Le refus de nomination d’un notaire pour un office à créer à Paris a été confirmé par la juridiction. 

Il résulte de l’instruction que la décision litigieuse est fondée sur les manquements constatés de l’intéressé à ses obligations professionnelles, notamment de nombreuses opérations de sous-traitances relatives à la rédactions d’actes, une absence de suivi de la comptabilité avec cinq comptes non régularisés en 2018 et sept comptes non régularisés en 2019, une taxation des actes qui n’était pas conforme, pour plusieurs actes, au tarif consistant en une taxation insincère et une absence de convention d’honoraires à un client, une remise d’émoluments sur un seul acte au lieu de deux, une analyse juridique erronée d’une convention entre une société civile immobilière et une fondation, à l’établissements de formalités postérieures ou à l’élaboration de la comptabilité de l’étude, faits susceptibles de faire l’objet de poursuites disciplinaires et pénales.

Il résulte également de l’instruction que le garde des sceaux ne s’est pas fondé pour prendre la décision contestée sur le guide pratique de la mutualisation et de la sous-traitance édité par le Conseil supérieur du notariat, mais sur le principe du secret professionnel, les règles de confidentialité et le règlement général sur la protection des données qui font obstacle à la sous-traitance de la rédaction d’actes par un notaire.

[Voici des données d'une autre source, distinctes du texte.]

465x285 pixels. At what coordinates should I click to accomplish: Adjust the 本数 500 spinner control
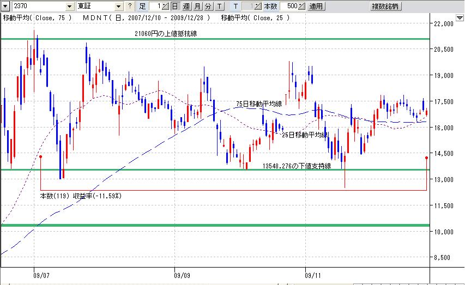(x=301, y=7)
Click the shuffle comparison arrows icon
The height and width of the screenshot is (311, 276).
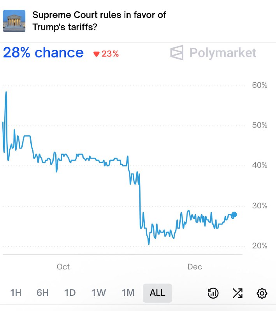click(x=237, y=294)
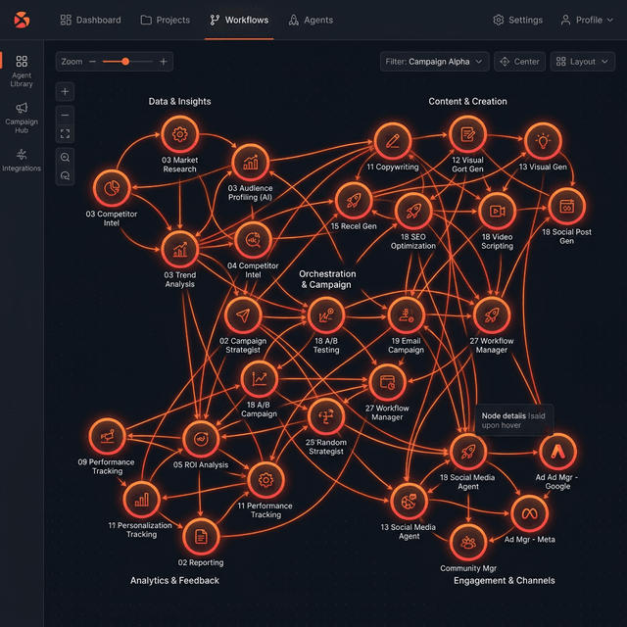Click the Center button

(x=519, y=62)
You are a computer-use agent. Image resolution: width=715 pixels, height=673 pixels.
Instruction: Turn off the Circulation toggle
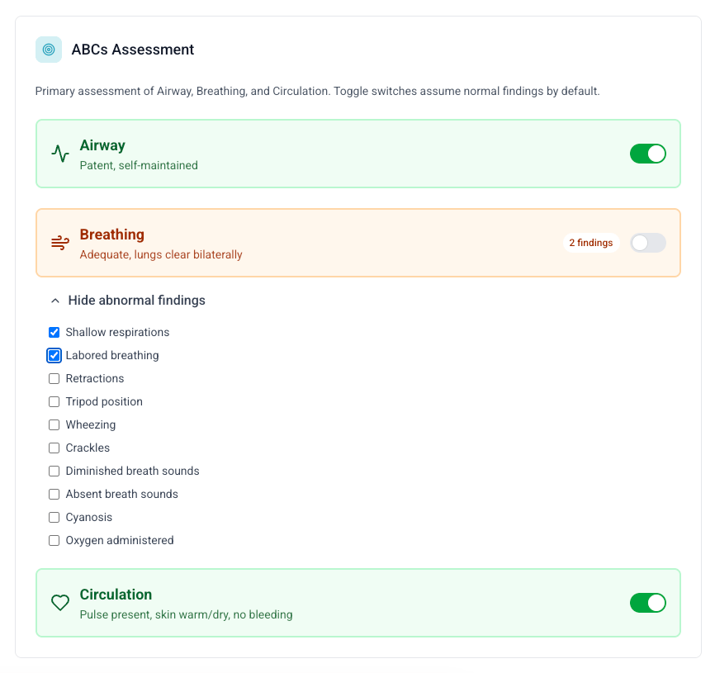click(x=648, y=603)
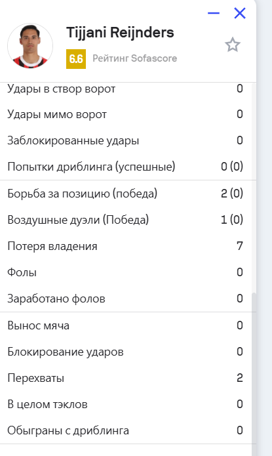Select the Перехваты stat row
The height and width of the screenshot is (456, 272).
pos(125,378)
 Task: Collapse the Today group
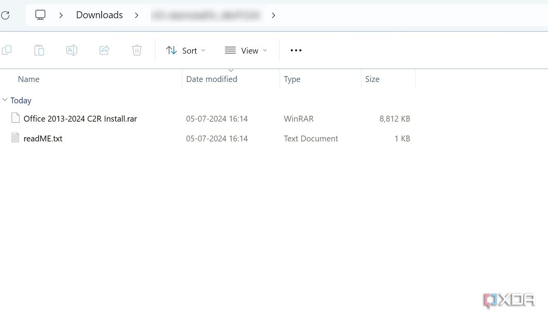tap(5, 99)
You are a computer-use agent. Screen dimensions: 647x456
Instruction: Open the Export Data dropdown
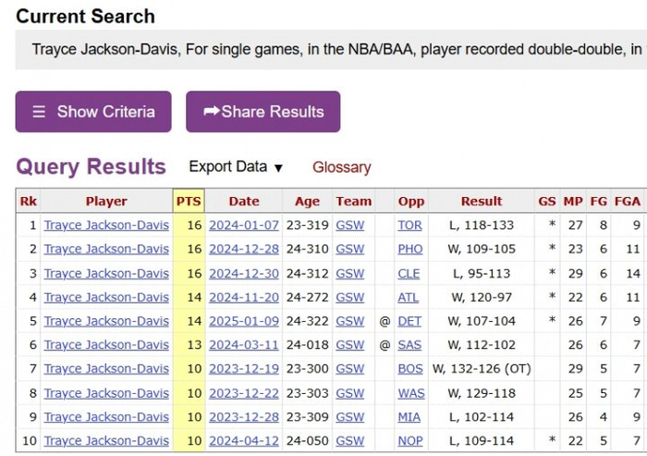point(236,167)
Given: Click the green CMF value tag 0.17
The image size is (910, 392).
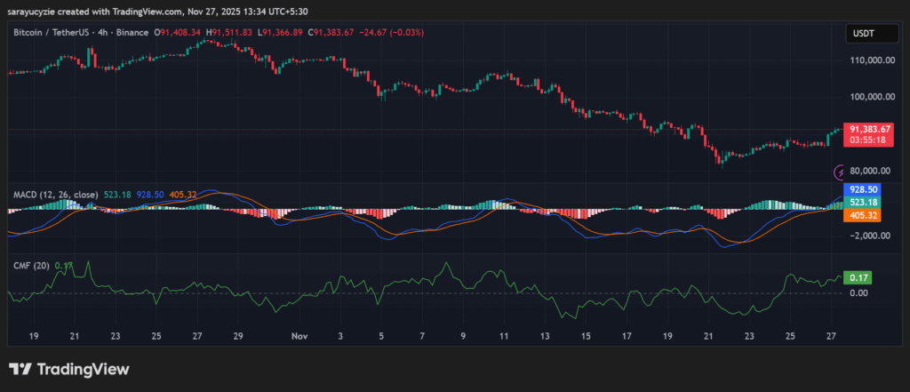Looking at the screenshot, I should coord(858,278).
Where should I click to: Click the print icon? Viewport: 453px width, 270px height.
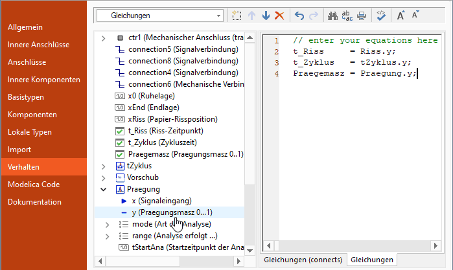pyautogui.click(x=362, y=15)
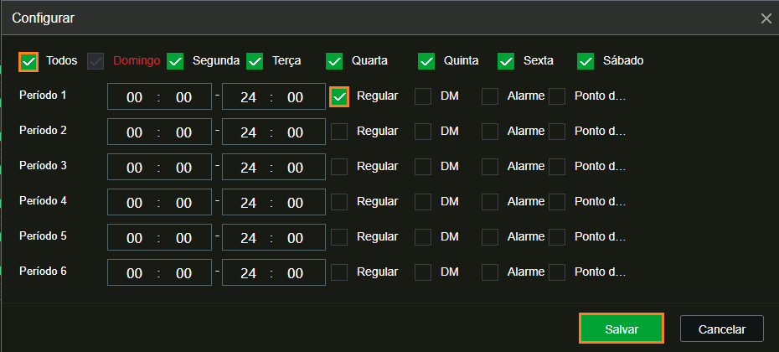Click Período 1 start hour field
This screenshot has width=779, height=352.
click(x=134, y=97)
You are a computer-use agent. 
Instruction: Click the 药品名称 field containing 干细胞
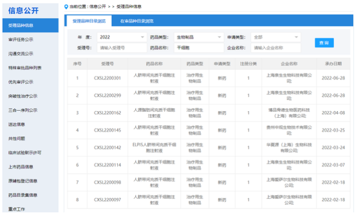[199, 48]
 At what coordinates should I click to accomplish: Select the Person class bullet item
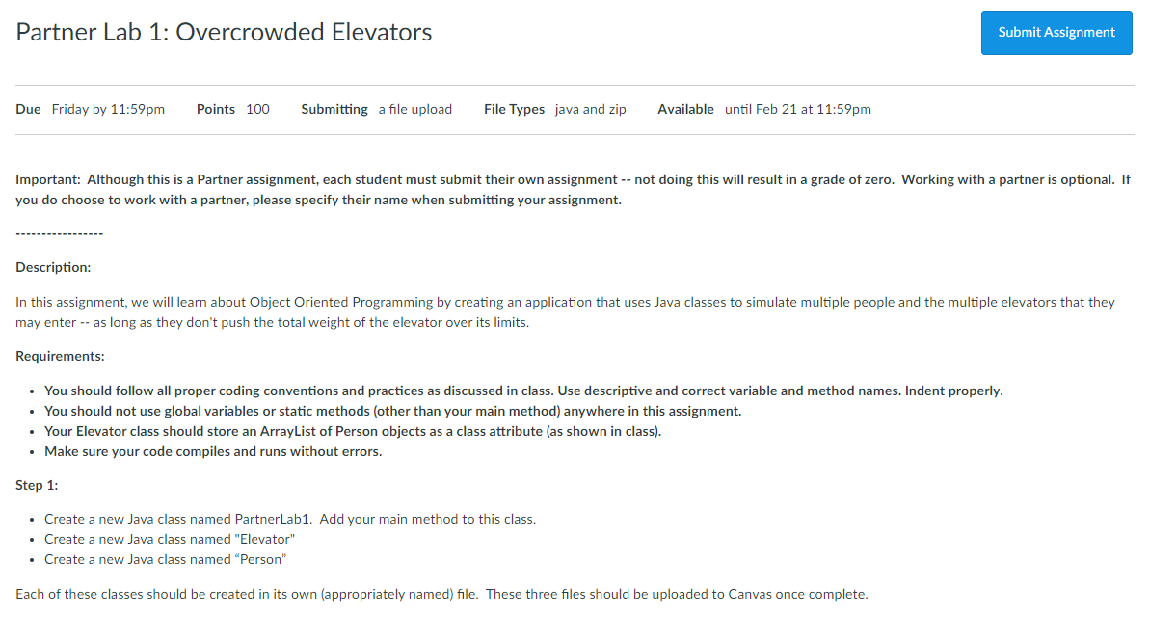tap(165, 559)
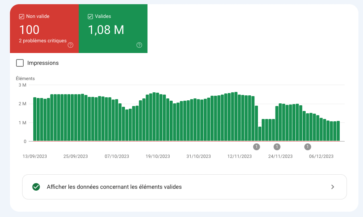363x217 pixels.
Task: Open annotation marker above 24/11/2023 label
Action: 277,146
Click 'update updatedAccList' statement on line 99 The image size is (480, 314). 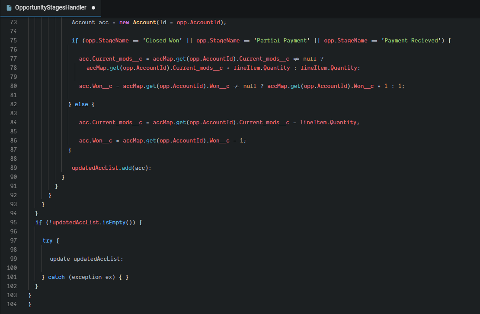pos(86,259)

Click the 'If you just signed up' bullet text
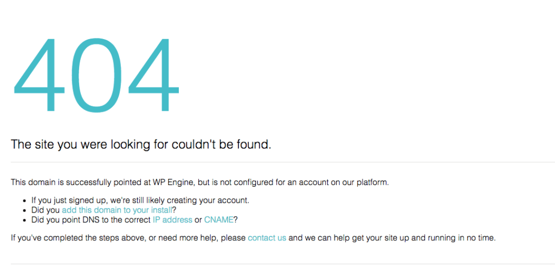coord(140,200)
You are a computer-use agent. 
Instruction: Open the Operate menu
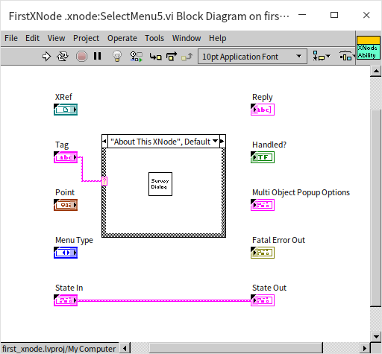(122, 38)
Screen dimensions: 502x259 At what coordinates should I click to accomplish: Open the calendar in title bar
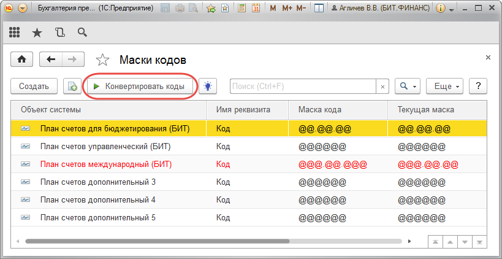coord(256,9)
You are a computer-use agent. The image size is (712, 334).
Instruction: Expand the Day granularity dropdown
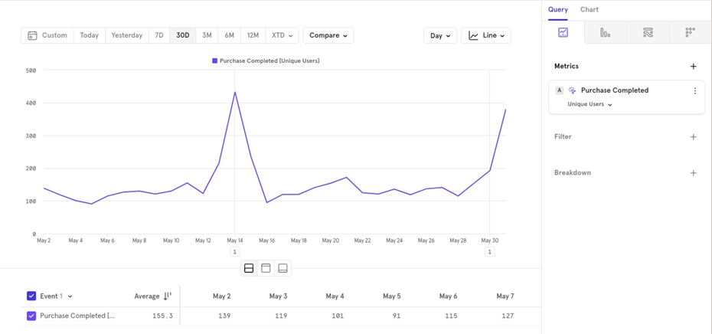tap(439, 35)
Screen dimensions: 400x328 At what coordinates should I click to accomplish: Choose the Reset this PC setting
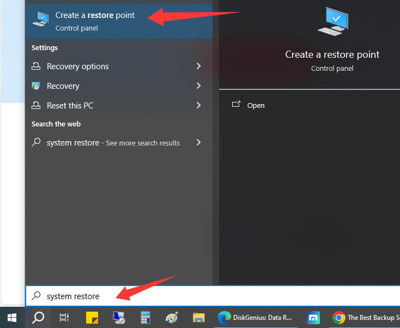[70, 106]

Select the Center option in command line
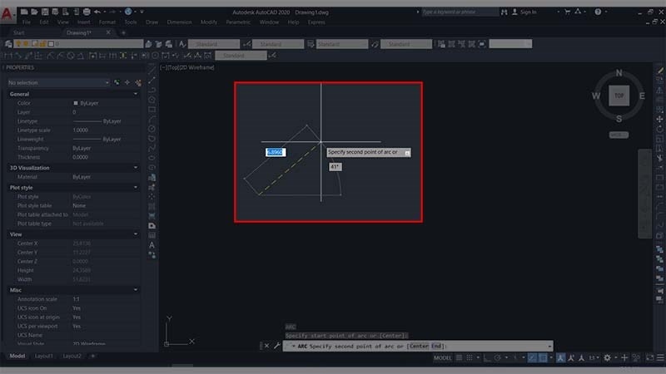420,346
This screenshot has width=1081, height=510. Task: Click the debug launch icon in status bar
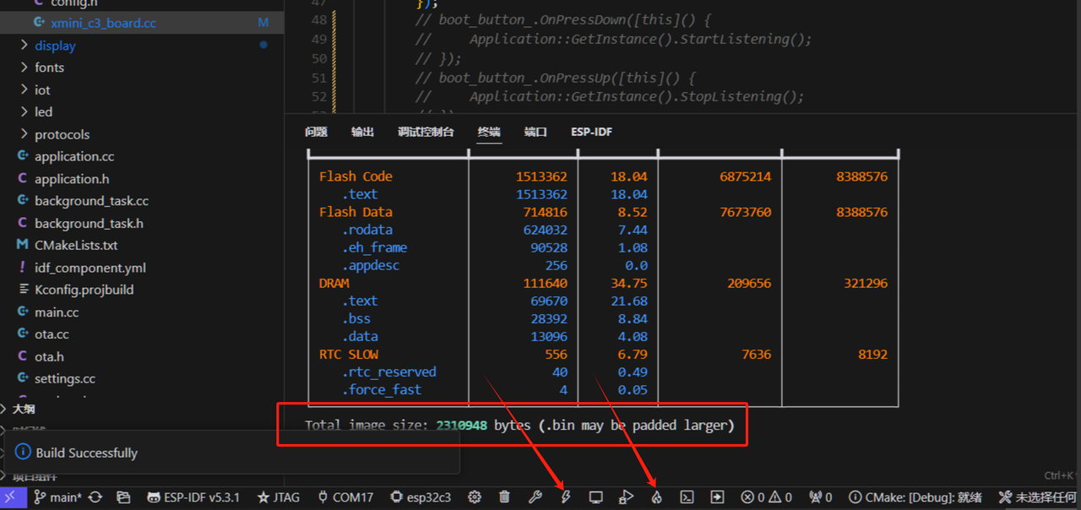(x=626, y=497)
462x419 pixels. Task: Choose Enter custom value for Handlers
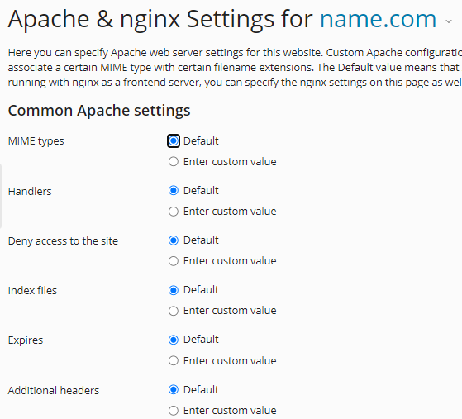pos(174,212)
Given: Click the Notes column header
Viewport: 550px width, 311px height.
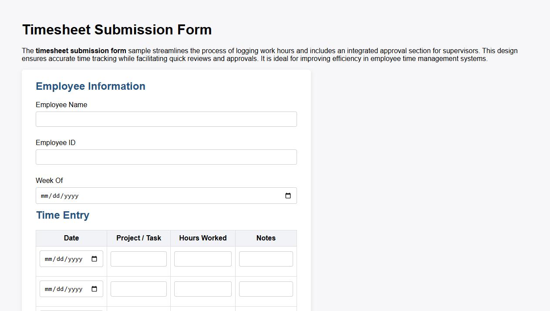Looking at the screenshot, I should coord(266,238).
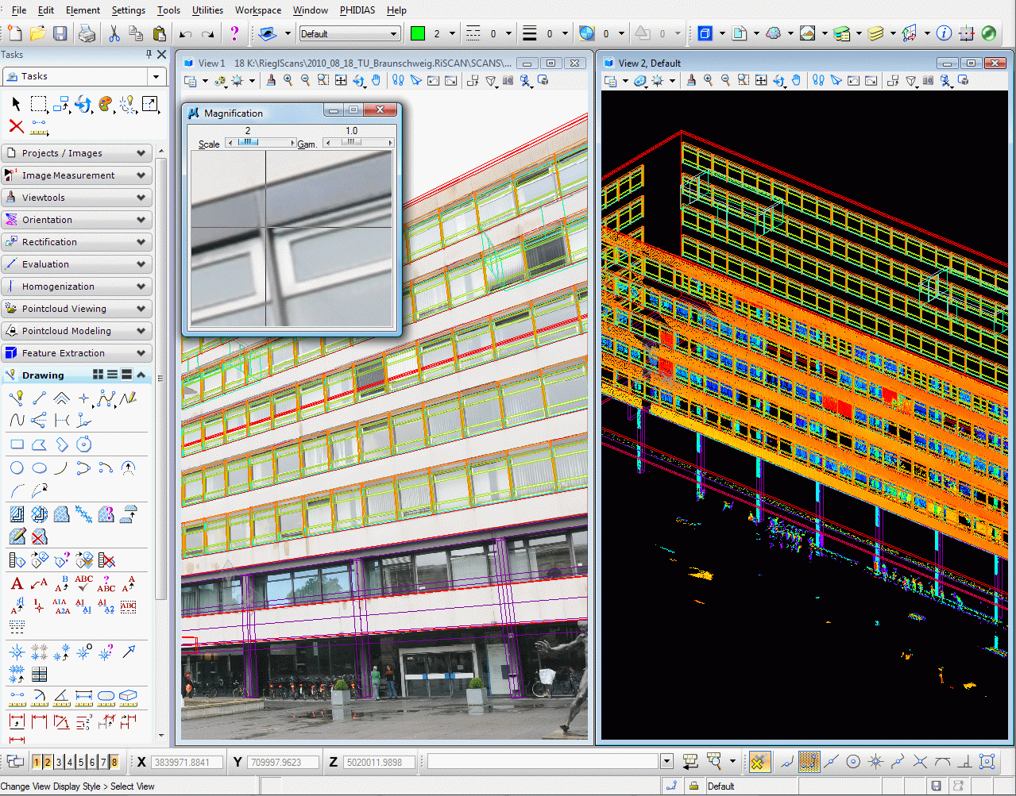Viewport: 1016px width, 796px height.
Task: Click the green active color swatch
Action: click(x=418, y=33)
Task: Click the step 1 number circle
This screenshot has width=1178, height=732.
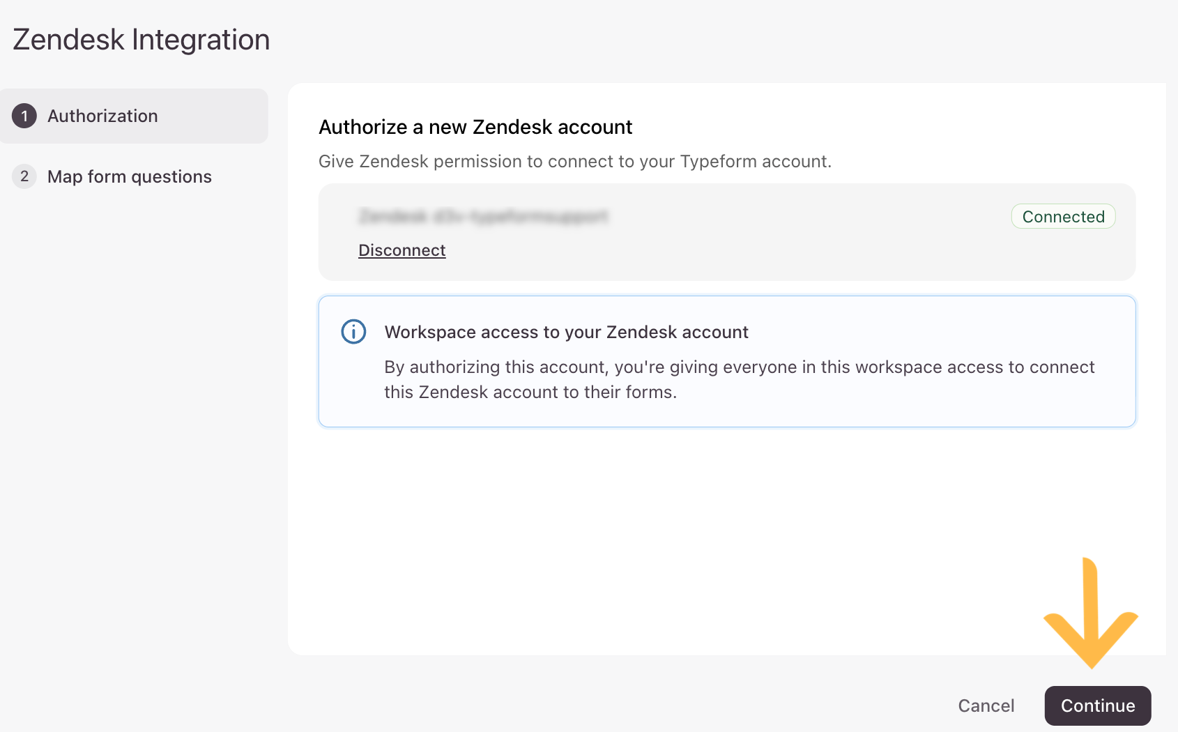Action: click(x=24, y=116)
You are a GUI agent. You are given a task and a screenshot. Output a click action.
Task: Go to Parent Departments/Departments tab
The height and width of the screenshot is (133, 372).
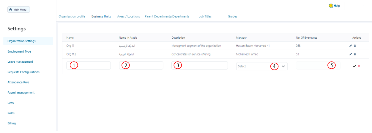click(167, 16)
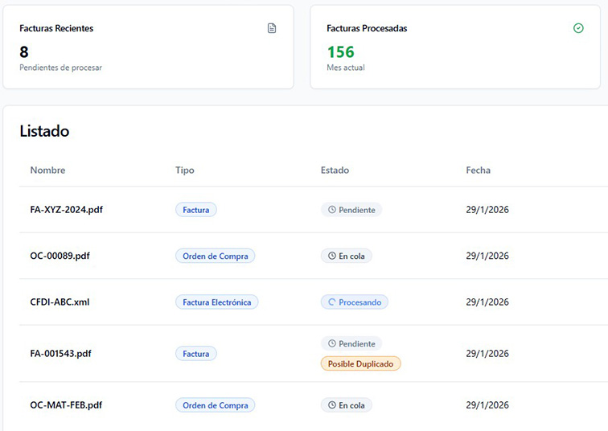The height and width of the screenshot is (431, 608).
Task: Select the CFDI-ABC.xml file name
Action: click(x=60, y=303)
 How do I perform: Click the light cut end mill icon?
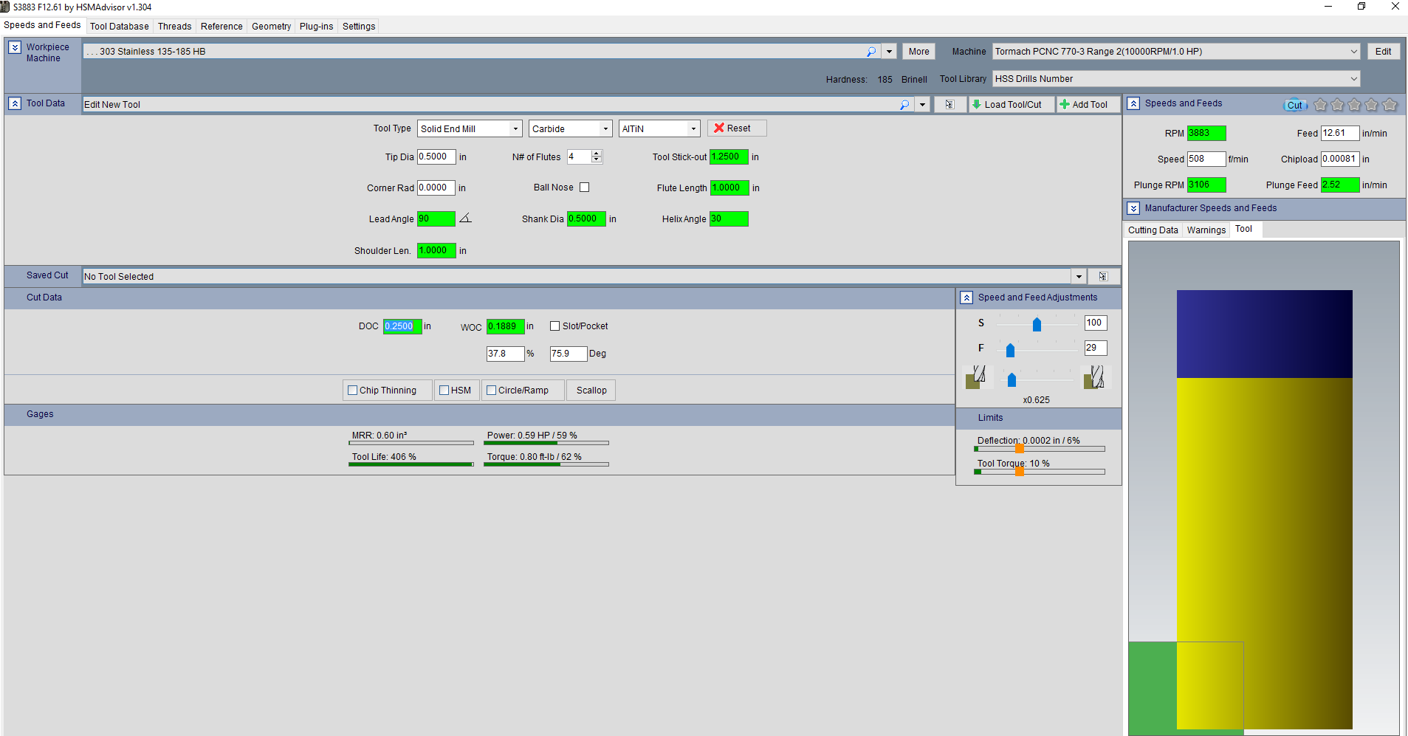point(975,377)
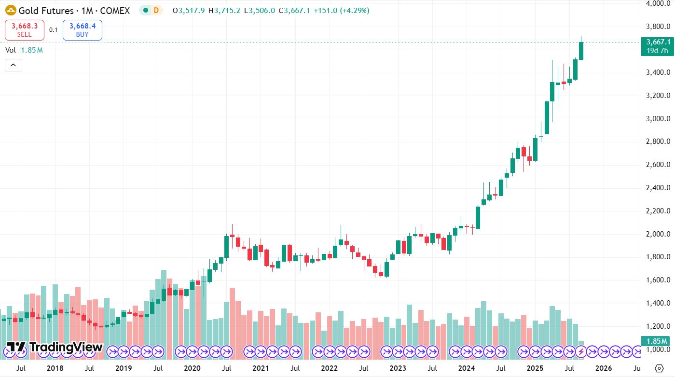Click the lightning bolt event marker
Image resolution: width=675 pixels, height=378 pixels.
581,352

Enfin, contrairement à ce que soutient le requérant, un avis de l’Autorité de la concurrence, autorité administrative indépendante, ne saurait en aucun cas être considéré comme une ligne directrice du garde des sceaux pour statuer sur l’honorabilité des candidats aux fonctions de notaire.

Il suit de là que c’est à bon droit que le tribunal a écarté implicitement le moyen tiré de l’illégalité interne de la décision attaquée.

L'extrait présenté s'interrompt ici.